A friend of mine is working on a bed for his niece. He has been running into issues that I am going to share with the community. I want to give him some advice, but I want to make sure I am giving him the right advice. Below is the message that he sent me. Any advice the community can provide will be greatly appreciated. Thanks.

I made a bed for my niece out of red oak plywood, and trimmed it in solid red oak. I put a 1/4” rounded bead on all from facing edges. Prior to assembly, and again after I sanded to 150 grit ensuring all surfaces felt the same and then used a TON of 100# air to make sure I got all the dust off.
I’m using minwax ebony color stain and applying this in the house so the temperature stays relatively constant. I also ensured I wiped off the excess stain before I was done. I put one coat on the entire project and felt a second was not needed due to the color being pretty dark and I liked how it looked after it dried. When it dried I applied helmsman by minwax poly. I let this dry for about 4 days before trying to sand with 220 grit. Being gentile, the first couple strokes of sanding took me through the stain, particularly on the rounded edges, through not exclusively there.
On a second piece the stain came off as I was applying poly on the solid oak edges. I sanded the solid oak pieces down to bare and then re-sanded to 150 grit. I applied one coat of stain being extras sure I got all the excess off. After drying to for 2 days I thought I would try to apply a second coat of stain to see if this would make it less likely to sand through it when trying to sand smooth the poly. As I was applying this second coat of stain, the first coat started rubbing off.

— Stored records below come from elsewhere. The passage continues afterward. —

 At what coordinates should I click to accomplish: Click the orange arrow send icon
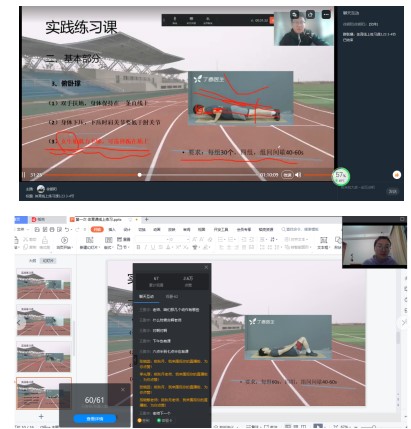click(396, 175)
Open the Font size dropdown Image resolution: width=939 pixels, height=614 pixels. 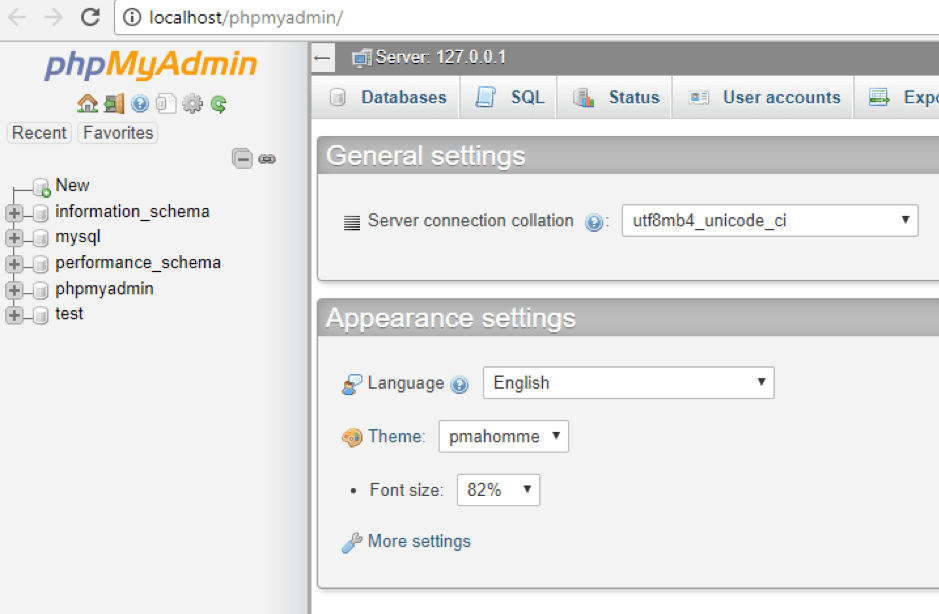click(x=497, y=489)
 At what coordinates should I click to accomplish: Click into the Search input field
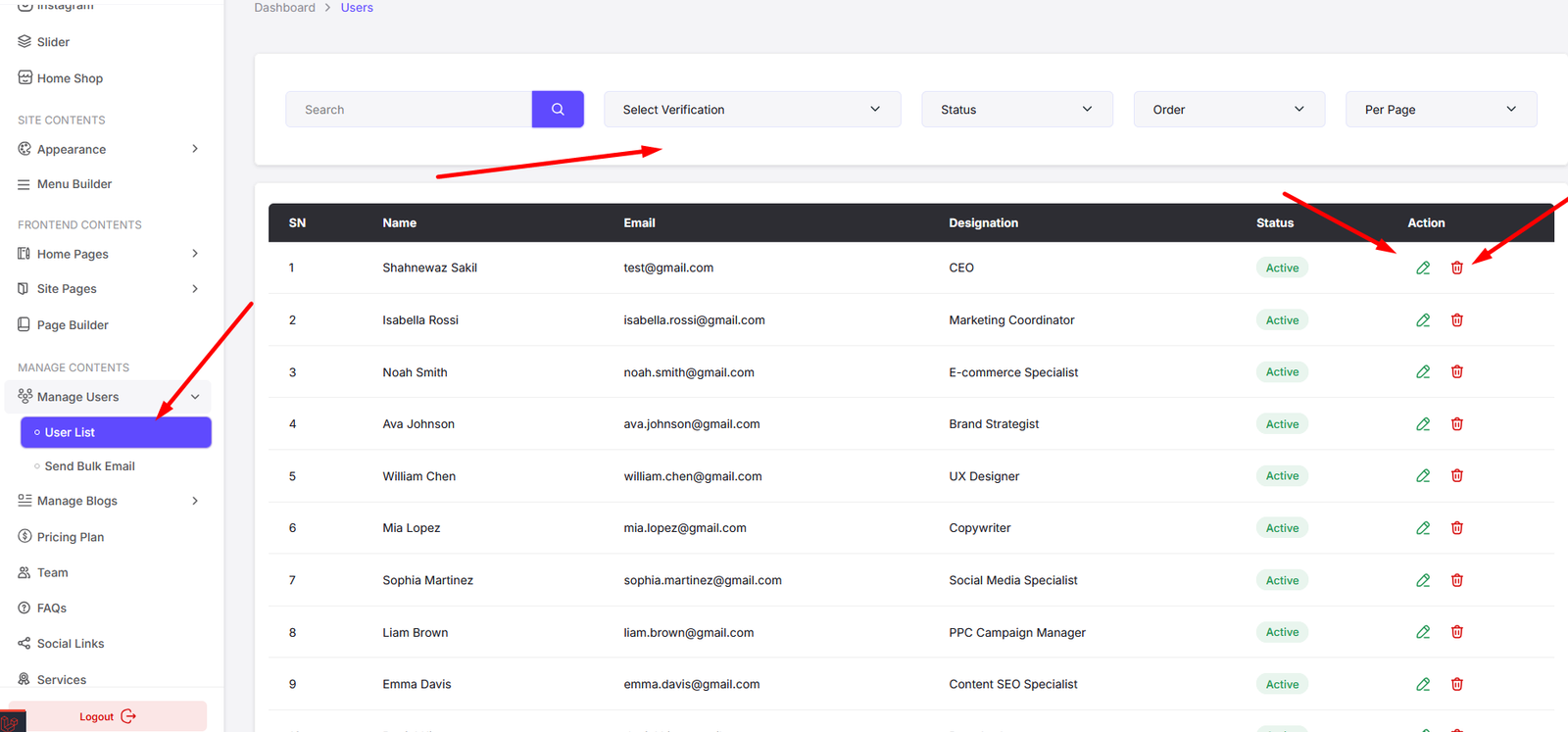tap(409, 110)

You guys now have all the same information I have. I think that maybe the wood is so dry that it is soaking up the poly rather than building up the protective layer on the surface. Therefore, when he tries to sand it, he is taking off surface wood and thus removing stained wood. The fix is to apply several coats of poly before sanding. However, I have never seen this kind of issue and I am interested in seeing the responses from the community.

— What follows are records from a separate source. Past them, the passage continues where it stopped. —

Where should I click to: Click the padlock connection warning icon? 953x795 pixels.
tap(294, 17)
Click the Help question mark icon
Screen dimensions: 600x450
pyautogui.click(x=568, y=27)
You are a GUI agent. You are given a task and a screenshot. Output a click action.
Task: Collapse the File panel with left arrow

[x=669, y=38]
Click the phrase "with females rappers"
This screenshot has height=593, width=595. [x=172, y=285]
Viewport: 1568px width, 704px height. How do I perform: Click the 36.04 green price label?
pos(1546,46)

-- It may not be pretty...but it's functional.

6 comments so far

View Rich's profile


5133 posts in 1192 days

#1 posted 01-23-2017 03:36 PM

It’s due to the nature of oil based poly over oil stain. The poly will lift it up. You can use water based poly, or lay down a seal coat of shellac to protect the stain before the oil poly. You can also spray the poly and have less of a problem, but they will still mingle to a certain degree.

-- Half of what we read or hear about finishing is right. We just don’t know which half! — Bob Flexner

View dschlic1's profile


464 posts in 2572 days

#2 posted 01-23-2017 06:49 PM

Probably need to sand between coats with 320 or even 400 grit. 220 is too aggressive. The idea of sanding between coats is two things:
1, Remove any dust or other particles that are sticking up.
2. Provide a SILGHTLY rough surface for the next coat to adhere to.

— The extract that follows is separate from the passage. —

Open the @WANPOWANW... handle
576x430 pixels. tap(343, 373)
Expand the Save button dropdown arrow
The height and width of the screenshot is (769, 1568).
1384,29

For my finishes, the sanding of the first coat is usually just for point 1, as the surface does not yet have a sheen.

View pintodeluxe's profile


6032 posts in 3416 days

#3 posted 01-23-2017 07:17 PM

This is the very reason I switched to spraying furniture finishes. Since there is no physical contact, there is no lift-off effect.

For a successful wipe-on or brush-on finish, I would sand between coats with a thin sanding sponge in the 800-1000 grit neighborhood. The final coat can be wet sanded with a 1500 grit sanding sponge and water.

These are the ones I use, available from Woodcraft.

-- Willie, Washington "If You Choose Not To Decide, You Still Have Made a Choice" - Rush

View Rich's profile


5133 posts in 1192 days

#4 posted 01-23-2017 07:29 PM

I really don’t think sanding is going to eliminate the lifting of the stain since it’s still exposed. You need to isolate it with a non-reactive layer like shellac.

-- Half of what we read or hear about finishing is right. We just don’t know which half! — Bob Flexner

View Nathanexplosion's profile


38 posts in 1102 days

#5 posted 01-23-2017 10:43 PM

Oak is naturaly sappy wood. Takes about 2 years to dry on its own. Unless kilnd. Dont worry about oak absorbing, it is dense enough. Sounds like your using a protective coat first not last.

-- Nothing is impossible without faith.

View EarlS's profile


3411 posts in 2951 days

#6 posted 01-24-2017 07:05 PM

I do a lot of staining and use polyurethane (Arm-R-Seal) almost exclusively on my projects.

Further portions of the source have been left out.